Once again, a fairly off-topic post. Please ignore if this offends.
I working on a redesign of a Web site that was put together rather haphazardly. The old site worked primarily because the person who wrote it knew the database quirks and could code around them (usually). I'm trying to streamline everything, use Template Toolkit, create a nice, OO interface to the database -- and am repeatedly running into my DBA who claims that I'm being too strict regarding normalization.

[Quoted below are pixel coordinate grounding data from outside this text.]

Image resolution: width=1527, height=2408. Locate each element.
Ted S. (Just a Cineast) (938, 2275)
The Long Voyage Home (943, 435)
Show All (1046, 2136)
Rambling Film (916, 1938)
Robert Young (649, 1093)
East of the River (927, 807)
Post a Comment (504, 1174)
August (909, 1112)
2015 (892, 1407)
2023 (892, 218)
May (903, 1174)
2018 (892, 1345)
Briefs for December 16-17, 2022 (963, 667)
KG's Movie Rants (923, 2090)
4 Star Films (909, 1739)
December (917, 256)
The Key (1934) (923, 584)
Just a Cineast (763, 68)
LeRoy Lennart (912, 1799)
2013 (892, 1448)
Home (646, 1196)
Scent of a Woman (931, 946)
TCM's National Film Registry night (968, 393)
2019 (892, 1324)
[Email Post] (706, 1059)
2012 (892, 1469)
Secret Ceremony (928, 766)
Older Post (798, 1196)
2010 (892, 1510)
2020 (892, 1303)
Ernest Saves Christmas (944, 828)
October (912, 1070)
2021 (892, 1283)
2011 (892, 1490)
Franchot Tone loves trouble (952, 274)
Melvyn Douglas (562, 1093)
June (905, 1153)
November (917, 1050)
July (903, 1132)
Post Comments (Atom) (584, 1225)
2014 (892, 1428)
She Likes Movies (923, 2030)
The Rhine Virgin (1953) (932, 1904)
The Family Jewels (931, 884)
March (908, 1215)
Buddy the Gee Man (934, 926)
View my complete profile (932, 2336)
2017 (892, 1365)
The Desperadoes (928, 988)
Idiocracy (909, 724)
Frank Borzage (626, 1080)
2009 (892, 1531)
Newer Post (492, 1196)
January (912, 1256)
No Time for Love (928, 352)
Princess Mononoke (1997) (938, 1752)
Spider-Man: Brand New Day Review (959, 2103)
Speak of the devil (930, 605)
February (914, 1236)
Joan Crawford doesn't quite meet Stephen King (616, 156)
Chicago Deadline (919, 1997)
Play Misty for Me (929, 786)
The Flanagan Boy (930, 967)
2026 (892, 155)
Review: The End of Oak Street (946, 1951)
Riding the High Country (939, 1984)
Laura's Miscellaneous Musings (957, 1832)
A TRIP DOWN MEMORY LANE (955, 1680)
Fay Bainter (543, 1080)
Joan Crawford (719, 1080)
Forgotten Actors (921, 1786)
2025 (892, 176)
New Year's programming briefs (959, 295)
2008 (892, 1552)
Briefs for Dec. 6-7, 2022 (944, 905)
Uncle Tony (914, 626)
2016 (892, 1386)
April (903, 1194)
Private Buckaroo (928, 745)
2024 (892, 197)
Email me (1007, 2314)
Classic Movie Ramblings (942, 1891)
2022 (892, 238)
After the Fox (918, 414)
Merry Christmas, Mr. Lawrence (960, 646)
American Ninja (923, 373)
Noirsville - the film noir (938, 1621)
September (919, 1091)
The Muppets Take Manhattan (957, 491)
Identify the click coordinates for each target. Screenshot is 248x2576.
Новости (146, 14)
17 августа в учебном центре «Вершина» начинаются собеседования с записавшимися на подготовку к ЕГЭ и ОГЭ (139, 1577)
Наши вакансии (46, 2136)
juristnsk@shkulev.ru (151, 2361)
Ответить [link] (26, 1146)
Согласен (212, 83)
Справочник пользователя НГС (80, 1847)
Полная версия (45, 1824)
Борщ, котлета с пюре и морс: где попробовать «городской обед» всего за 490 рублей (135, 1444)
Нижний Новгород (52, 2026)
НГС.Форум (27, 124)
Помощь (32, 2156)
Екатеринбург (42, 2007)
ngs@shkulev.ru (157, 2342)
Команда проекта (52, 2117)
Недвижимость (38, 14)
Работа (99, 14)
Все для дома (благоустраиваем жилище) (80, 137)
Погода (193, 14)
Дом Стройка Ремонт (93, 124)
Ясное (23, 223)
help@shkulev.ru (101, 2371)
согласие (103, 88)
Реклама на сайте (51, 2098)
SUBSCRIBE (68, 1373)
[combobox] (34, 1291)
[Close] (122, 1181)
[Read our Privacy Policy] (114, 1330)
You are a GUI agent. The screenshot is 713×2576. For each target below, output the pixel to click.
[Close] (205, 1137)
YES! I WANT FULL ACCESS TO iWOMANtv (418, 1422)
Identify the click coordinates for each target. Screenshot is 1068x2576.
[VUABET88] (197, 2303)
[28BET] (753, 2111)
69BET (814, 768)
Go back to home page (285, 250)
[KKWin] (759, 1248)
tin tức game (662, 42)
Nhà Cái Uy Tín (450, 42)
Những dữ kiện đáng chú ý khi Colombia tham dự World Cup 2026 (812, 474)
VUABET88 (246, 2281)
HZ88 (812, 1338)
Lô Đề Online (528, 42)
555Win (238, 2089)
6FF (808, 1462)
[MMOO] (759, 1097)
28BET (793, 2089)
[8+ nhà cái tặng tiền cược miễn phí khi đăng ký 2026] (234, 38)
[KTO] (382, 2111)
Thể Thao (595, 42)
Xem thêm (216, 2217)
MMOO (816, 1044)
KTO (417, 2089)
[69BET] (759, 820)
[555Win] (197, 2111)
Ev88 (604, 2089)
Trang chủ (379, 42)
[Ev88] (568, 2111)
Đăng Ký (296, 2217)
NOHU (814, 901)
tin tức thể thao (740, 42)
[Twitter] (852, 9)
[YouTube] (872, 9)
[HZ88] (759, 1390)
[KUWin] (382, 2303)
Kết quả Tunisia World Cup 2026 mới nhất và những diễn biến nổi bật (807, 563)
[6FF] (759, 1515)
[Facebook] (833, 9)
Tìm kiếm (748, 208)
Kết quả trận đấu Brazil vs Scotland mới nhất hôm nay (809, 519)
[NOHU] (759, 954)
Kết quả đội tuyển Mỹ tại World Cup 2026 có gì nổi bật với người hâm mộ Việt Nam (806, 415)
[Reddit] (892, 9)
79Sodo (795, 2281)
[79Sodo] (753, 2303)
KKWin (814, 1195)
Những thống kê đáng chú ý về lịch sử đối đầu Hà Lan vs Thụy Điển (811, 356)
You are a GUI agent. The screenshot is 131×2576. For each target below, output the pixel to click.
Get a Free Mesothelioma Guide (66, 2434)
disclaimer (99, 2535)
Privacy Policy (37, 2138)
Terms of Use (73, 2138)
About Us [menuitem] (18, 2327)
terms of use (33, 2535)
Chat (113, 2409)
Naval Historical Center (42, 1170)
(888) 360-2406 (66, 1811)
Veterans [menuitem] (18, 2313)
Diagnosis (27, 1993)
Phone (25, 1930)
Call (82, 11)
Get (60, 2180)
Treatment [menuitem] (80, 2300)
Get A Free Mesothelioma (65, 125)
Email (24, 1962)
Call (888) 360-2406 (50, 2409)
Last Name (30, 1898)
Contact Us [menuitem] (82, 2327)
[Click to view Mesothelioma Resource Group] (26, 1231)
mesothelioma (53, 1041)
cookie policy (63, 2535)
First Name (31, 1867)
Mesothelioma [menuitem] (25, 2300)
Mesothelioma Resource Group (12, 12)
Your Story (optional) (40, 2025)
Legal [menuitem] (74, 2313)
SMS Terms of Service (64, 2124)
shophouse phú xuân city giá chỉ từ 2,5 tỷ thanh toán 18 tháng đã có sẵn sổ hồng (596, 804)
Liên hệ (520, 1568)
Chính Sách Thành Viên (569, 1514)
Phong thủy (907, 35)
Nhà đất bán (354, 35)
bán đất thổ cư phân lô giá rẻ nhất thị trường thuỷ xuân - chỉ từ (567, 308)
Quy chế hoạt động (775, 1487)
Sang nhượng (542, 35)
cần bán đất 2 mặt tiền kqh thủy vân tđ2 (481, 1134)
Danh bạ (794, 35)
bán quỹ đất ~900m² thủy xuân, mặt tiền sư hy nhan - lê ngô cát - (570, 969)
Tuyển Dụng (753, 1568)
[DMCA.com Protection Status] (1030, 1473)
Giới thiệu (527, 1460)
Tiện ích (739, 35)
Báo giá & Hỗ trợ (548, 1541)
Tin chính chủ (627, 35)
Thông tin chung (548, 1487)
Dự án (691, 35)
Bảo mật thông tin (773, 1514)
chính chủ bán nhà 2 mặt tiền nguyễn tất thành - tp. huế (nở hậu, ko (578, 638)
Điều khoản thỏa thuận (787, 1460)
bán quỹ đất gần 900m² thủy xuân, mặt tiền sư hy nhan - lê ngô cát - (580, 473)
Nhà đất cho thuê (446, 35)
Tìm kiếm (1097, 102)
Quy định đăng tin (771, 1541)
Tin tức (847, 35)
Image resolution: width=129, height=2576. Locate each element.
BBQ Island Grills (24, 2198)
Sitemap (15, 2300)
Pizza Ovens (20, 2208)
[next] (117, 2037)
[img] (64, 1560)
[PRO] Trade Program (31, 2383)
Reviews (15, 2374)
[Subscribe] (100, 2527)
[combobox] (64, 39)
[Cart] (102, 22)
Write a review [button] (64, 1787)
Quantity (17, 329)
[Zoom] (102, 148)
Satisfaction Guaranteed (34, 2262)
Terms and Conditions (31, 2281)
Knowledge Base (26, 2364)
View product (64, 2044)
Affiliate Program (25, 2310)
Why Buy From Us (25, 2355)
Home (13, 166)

Example: we have a products tables with 270 products. These products fall into about 10 categories and these categories have been repeated in the products table rather than moved into their own table. This issue is common throughout the database. The DBA claims that the tables are so small that it's not a serious issue and that by not normalizing the database, we can eliminate an extra join and gain some performance.
Huh?
The "performance gain" is lost as my Perl code has "be aware of" these issues (yes, we have several instances of this). If I'm going to update anything, I've need to make sure that I don't "add" a category by misspelling it, for example. Furthermore, one article states:
As with many formal rules and specifications, real world scenarios do not always allow for perfect compliance. In general, normalization requires additional tables and some customers find this cumbersome. If you decide to violate one of the first three rules of normalization, make sure that your application anticipates any problems that could occur, such as redundant data and inconsistent dependencies.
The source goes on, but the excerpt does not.